Den Autor würde es freuen, wenn alle Kultusminister die Ergebnisse und Erkenntnisse der Studie “Musikerziehung und ihre Wirkung” (Schott Verlag, Mainz) für gute Argumente gegen kulturabstinente Finanzminister (= Sparminister) nutzen könnten.

 

Plädoyer für Musik!

Die schlichte Botschaft lautet daher: Politiker, Eltern, Lehrer, lasst unsere Kinder musizieren! Und sie tun dies nicht um der sozialen oder kognitiven Nebenwirkungen wegen, sondern ausschließlich um ihrer selbst willen, aus Freude an der Musik und an der eigenen Begabung.

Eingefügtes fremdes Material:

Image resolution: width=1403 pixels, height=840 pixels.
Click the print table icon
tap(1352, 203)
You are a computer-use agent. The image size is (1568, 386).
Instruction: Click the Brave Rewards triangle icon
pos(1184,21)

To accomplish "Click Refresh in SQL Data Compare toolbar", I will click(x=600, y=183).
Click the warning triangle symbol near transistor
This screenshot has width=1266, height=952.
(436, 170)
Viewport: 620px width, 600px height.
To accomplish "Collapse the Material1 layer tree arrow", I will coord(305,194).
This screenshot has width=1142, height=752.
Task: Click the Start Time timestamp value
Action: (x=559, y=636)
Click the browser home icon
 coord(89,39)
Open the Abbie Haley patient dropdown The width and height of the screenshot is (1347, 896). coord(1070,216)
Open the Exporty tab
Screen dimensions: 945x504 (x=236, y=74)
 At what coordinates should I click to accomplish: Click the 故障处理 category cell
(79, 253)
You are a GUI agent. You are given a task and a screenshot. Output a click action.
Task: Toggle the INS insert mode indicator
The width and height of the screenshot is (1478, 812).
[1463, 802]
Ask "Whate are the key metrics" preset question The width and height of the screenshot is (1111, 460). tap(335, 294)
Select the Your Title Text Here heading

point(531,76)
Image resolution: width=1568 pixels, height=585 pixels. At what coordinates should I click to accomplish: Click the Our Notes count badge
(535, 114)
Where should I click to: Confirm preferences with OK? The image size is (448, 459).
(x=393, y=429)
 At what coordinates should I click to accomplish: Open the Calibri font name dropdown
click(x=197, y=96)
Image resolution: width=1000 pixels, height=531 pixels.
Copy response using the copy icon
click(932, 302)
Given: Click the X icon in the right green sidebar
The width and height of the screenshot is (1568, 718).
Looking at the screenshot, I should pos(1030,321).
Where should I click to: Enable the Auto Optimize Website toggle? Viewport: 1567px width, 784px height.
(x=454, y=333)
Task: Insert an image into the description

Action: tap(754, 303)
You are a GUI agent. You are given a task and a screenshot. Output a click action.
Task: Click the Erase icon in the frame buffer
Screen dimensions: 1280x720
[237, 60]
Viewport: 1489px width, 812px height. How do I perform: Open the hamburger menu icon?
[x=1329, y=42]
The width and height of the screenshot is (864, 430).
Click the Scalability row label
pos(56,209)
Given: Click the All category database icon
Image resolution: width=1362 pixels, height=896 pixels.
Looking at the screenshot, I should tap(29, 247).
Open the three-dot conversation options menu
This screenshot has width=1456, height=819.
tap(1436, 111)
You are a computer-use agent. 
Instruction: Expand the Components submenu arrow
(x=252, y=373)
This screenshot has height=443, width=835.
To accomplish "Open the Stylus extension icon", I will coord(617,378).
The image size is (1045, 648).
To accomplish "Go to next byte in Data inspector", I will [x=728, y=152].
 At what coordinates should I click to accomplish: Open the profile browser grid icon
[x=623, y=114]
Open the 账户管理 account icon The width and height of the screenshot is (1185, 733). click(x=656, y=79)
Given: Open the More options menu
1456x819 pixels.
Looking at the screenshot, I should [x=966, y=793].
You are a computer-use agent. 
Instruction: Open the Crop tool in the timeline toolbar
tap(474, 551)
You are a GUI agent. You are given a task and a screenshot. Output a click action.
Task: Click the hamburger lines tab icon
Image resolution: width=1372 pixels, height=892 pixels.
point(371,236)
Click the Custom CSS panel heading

Musik hat ihren primären Wert nur in sich selbst, sie ist als ästhetische Erfahrung absolut zweckfrei, ja ganz nutzlos. Und genau das macht sie so wertvoll! (nach Oscar Wilde). Wo immer wir Kinder fordern und fördern wollen, wo immer wir Verantwortung für ihre Entwicklung tragen, sollte Musik mit ihrem Geist-, Gefühls-, Kreativitäts- und Sozialpotential ins Spiel kommen. Wir brauchen sie, die Musik, heute dringender denn je!

Quellen
(1) Hans Günther Bastian: Musikerziehung und ihre Wirkung. Eine Langzeitstudie an Berliner Grundschulen, Mainz: Schott Musik International 2000, unter Mitarbeit von Adam Kormann, Roland Hafen, Martin Koch; eine Zusammenfassung der wichtigsten Ergebnisse ist als Taschenbuch erschienen: Hans Günther Bastian: Kinder optimal fördern – mit Musik, Atlantis – Schott, Mainz 2001

(2) Modellgruppe = Klassen mit erweiterter Musikerziehung/ Kontrollgruppe = Klassen mit konventionellem Musikunterricht

(3) Vgl. u.a. die Beiträge von H. Petsche, E. Altenmüller/W. Gruhn/D. Parlitz in: Scheidegger, J./Eiholzer, H.: Persönlichkeitsentfaltung durch Musikerziehung, CH-Aarau 1997; W. Gruhn: Der Musikverstand, Hildesheim 1998; H. Petsche (Hrsg.): Musik-Gehirn-Spiel, Basel 1989; M. Spitzer: Musik im Kopf. Hören, Musizieren, Verstehen und Erleben im neuronalen Netzwerk, Stuttgart New York 2002; vgl. auch die Forschungsarbeiten von M. Hassler, N.Bierbaumer, G. Schlaug u.a. (siehe ausführliche Bibliografie in der Studie: Musik(erziehung) und ihre Wirkung).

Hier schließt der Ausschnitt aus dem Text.